This week, the New York Times asked,
“How
Big an Immigrant Vote?”
For all the attention that the presidential
candidates have lavished on potentially useful voter subgroups – Iowans,
Floridians, Christian conservatives, tax-averse plumbers – they have not done
the same for immigrant and Latino voters, a rapidly growing constituency whose
support could be decisive in various battlegrounds on Tuesday.
With its unprecedented size and
level of political engagement this cycle, the Immigrant Vote has grown into one
of the most important new blocs to monitor coming out of this historic election.
Since numbers are king today, here are a few whoppers to keep in mind as
the results roll in:
1.6 Million: The Latino vote is expected
to increase from 7.6 million in 2004 to 9.2 million this year – an increase of
1.6 million.
- 8%:
In 2004, Latinos represented approximately 8% of the overall U.S.
electorate – a percentage that is expected to be higher in 2008.
- 44% or 21%:
Will John McCain’s level of Latino support be closer to the 44% received
by George W. Bush in 2004 (the high-water mark for Latino support of GOP)

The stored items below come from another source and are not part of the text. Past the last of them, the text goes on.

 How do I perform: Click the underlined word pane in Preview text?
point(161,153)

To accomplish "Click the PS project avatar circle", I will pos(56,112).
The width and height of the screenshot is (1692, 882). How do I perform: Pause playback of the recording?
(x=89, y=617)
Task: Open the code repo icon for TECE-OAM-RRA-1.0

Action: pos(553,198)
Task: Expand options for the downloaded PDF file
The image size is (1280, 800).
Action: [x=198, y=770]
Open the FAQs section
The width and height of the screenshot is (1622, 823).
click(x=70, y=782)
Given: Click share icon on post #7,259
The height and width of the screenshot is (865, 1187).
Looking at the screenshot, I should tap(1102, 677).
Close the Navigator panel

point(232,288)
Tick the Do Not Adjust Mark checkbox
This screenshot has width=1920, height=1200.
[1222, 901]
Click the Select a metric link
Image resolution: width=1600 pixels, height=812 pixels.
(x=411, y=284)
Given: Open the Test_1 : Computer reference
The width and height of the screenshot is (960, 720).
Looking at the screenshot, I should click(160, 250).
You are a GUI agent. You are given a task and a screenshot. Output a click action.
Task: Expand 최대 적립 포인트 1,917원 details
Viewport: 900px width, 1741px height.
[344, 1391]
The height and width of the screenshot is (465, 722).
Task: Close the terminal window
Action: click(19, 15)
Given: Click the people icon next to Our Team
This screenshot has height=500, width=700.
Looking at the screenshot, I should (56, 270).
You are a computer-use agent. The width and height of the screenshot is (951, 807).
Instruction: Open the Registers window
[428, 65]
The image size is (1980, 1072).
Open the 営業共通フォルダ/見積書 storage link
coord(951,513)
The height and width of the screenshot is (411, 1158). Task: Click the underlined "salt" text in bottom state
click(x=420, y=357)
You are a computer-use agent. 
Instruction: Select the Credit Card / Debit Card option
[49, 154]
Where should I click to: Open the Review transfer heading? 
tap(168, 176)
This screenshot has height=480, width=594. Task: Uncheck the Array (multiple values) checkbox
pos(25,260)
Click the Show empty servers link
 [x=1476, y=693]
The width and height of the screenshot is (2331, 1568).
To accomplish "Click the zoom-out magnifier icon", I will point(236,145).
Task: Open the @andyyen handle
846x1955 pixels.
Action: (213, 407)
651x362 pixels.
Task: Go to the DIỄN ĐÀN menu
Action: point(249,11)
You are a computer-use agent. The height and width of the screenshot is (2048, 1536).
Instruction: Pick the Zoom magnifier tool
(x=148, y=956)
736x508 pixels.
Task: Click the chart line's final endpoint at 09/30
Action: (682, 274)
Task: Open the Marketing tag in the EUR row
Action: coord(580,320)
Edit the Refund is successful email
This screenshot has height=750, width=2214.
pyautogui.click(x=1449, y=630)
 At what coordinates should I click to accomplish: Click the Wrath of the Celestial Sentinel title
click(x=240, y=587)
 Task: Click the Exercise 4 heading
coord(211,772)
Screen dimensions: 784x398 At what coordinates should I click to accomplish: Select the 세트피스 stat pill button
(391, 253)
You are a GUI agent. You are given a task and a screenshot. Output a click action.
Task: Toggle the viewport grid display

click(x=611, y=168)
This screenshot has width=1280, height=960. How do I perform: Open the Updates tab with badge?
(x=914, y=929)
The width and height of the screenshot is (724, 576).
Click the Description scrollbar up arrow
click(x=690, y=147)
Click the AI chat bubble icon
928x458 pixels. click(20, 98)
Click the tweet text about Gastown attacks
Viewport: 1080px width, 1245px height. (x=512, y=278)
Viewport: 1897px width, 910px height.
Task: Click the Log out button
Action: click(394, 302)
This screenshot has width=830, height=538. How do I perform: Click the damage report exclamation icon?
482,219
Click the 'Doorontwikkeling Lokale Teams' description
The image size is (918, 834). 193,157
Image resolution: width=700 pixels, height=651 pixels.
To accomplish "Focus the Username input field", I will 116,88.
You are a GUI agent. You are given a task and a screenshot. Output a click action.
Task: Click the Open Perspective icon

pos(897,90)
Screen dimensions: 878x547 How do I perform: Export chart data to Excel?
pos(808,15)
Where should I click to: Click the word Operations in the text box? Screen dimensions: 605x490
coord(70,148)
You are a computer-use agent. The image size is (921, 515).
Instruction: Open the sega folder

or the 21% Latino support received by Bob Dole in 1996 (the GOP’s
low-water mark).
- 32.4%, 11.4%, and 9.9%: Latinos make up 32.4% of registered voters in New
Mexico, 11.4% in Nevada and 9.9% in Colorado – key Southwestern
battleground states in which both presidential campaigns have targeted the
Latino vote.
- 16:
The number of states in which the size of the “New
Americans” voting bloc, defined as immigrant citizens and the
US-born children of immigrants, exceeds the 2004 victory margins in the
presidential race – Arizona, California, Colorado, Florida, Iowa,
Michigan, Minnesota, Nevada, New Hampshire, New Jersey, New Mexico, New
York, Ohio, Oregon, Pennsylvania, and Wisconsin.
- 500,463:
The number of new citizen voters registered by the We Are America Alliance
in 13 states with large Latino and immigrant populations.
- 90%:
A
recent poll from the National Association of Latino Elected and
Appointed Officials (NALEO) Educational Fund found “tremendous
enthusiasm” among Latino voters in the key battleground states of CO,
FL, NV, and NM, as nearly 90% of Latino voters say they will vote in this
year’s presidential election.
- 93% and 82.8%:
The Pew Hispanic
Center recently found that 93% of Latino respondents in a nationwide
poll said that immigration was important to them personally. Similarly,
82.8% of Latino Evangelical respondents in
a new poll said that a candidate’s position on immigration was
important in determining their vote – a percentage on par in importance
with abortion, and more important than same-sex marriage, among this
conservative voting bloc (60% of whom supported Bush in 2004).
No matter what stories are woven out of this
historic election tomorrow, it’s hard to ignore numbers like these.
So what’s driving these new voters? The same New York Times editorial put it well:
Voter mobilization
efforts by groups like the We Are America Alliance, a coalition of community
and immigrant-rights organizations that emerged from the 2005 marches, have now
had three years to ripen. And advocates see a hunger for civic engagement in
immigrant communities, where the chill of xenophobia and the ongoing scandal of
immigration raids and detention deaths remain urgent concerns, even if the rest
of the country is paying little attention.